Center Trust contends the evidence did not support the amount of Stone’s economic damages award. Her economic damages consisted of medical expenses and lost past and future wages. Center Trust does not challenge Stone’s lost wages, but contends she offered no evidence that her medical expenses were reasonable. According to Center Trust, Stone’s evidence covered only the amount of her bills, but not their medical legitimacy. Center Trust focuses its argument particularly on a $100,214.05 medical services lien filed by San Bernardino County. (Gov. Code, § 23004.1; Civ. Code, § 3045.1.) Urging us to disregard the lien as insufficient to establish reasonableness by itself, Center Trust asks that we substantially reduce Stone’s recovery in the amount of about $100,000.
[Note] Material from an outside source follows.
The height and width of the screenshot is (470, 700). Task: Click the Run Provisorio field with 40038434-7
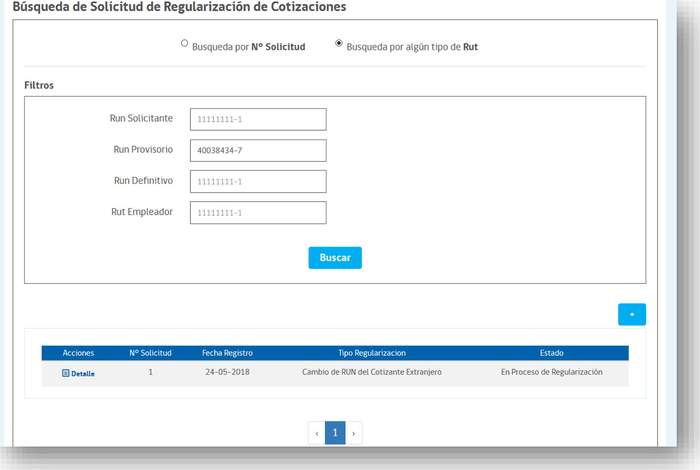point(258,150)
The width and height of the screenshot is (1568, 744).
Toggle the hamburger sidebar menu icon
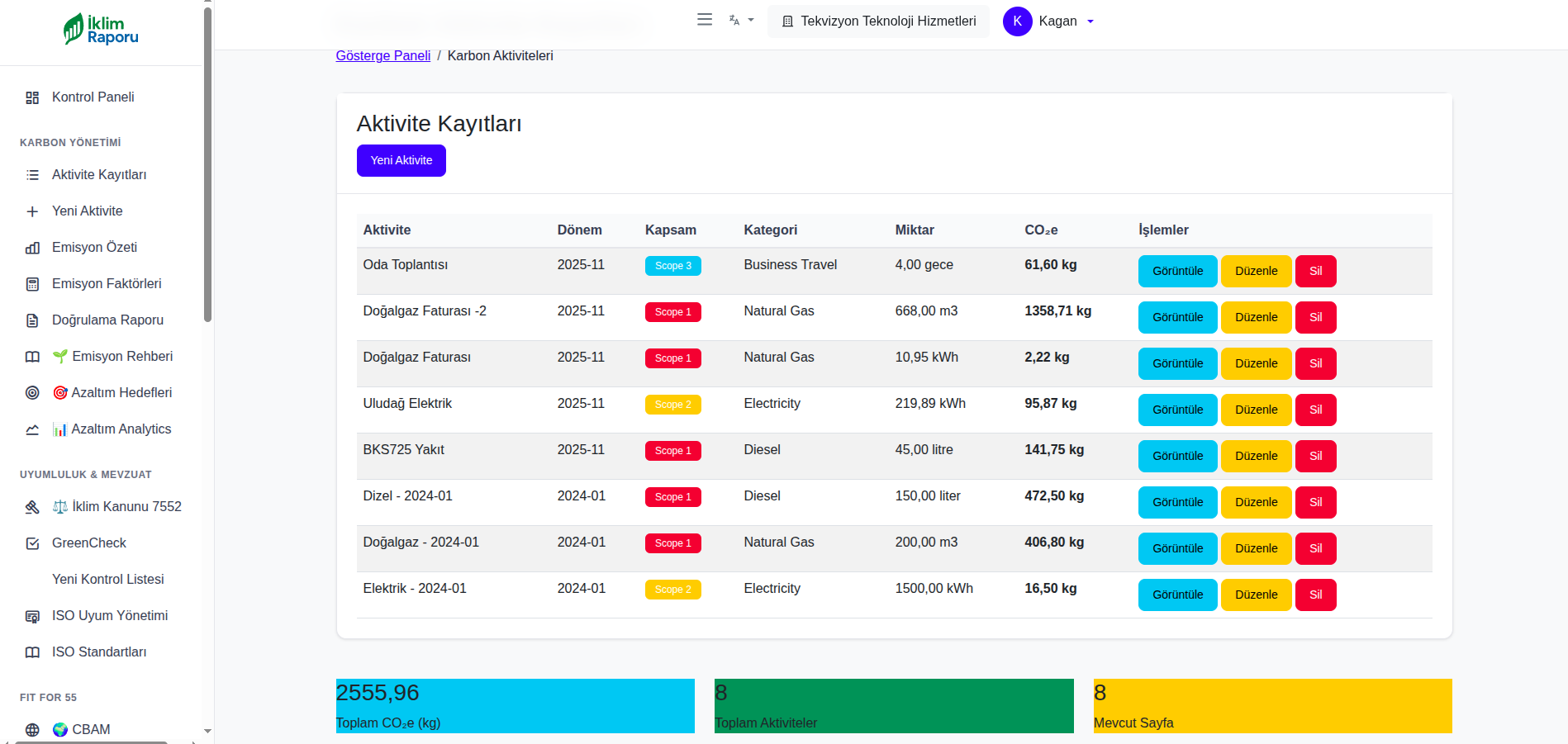pos(704,20)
We decline Center Trust’s invitation because we do not need to rely on the lien to uphold the jury’s award. The verdict form stated Stone’s economic and noneconomic damages, but did not identify her damages with any more detail than those two categories. The form included no special jury findings about different types of economic damages, such as lost wages and medical expenses. Thus, as long as the record supports the total amount of economic damages, regardless of whether that evidence related to medical expenses or lost wages, we must affirm that part of the award. (Greer v. Buzgheia (2006) 141 Cal.App.4th 1150, 1158 [46 Cal.Rptr.3d 780].)
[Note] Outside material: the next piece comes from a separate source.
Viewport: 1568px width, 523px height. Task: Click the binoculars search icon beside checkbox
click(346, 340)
Here, the lost wages evidence supported the jury’s award. Up to the time of trial, Stone’s injuries made her unemployable. Her expert economist calculated her lost past wages as $78,561. He also calculated the present value of lost future income of at least $267,971 if she had worked until she was 62 years old. He explained that he assumed retirement at 62 based on government statistics that showed a woman of Stone’s age worked on average only 11 more years. We note, however, that the jury was free to reject the economist’s assumption about the number of years Stone had intended to work, particularly given her testimony that she had hoped to work until she was 65. Arithmetic shows that three more working years from age 62 to 65 *616raises Stone’s lost future wages by $73,083. ($267,971 -f 11 years equals $24,361 lost annually in future wages; $24,361 x three additional working years equals $73,083.) Adding $73,083 for three extra years of lost future wages to $267,971 (11 years’ lost future wages) and $78,561 (lost past wages) equals $419,615, which is enough to support the economic damages award of $391,000. (We note our discussion does not even include the testimony about possible future medical expenses of $15,000 to $20,000, which could raise Stone’s economic damages even more.)

DISPOSITION

The judgment is reversed and the matter remanded for retrial of liability only. Each side to bear its own costs on appeal.

Cooper, P. J., concurred.

The restaurant did not permanently go out of business until sometime between the day after Stone’s party and eight days later. Appellant’s motion to take evidence or for judicial notice of related facts is denied as unnecessary to a resolution of the appeal.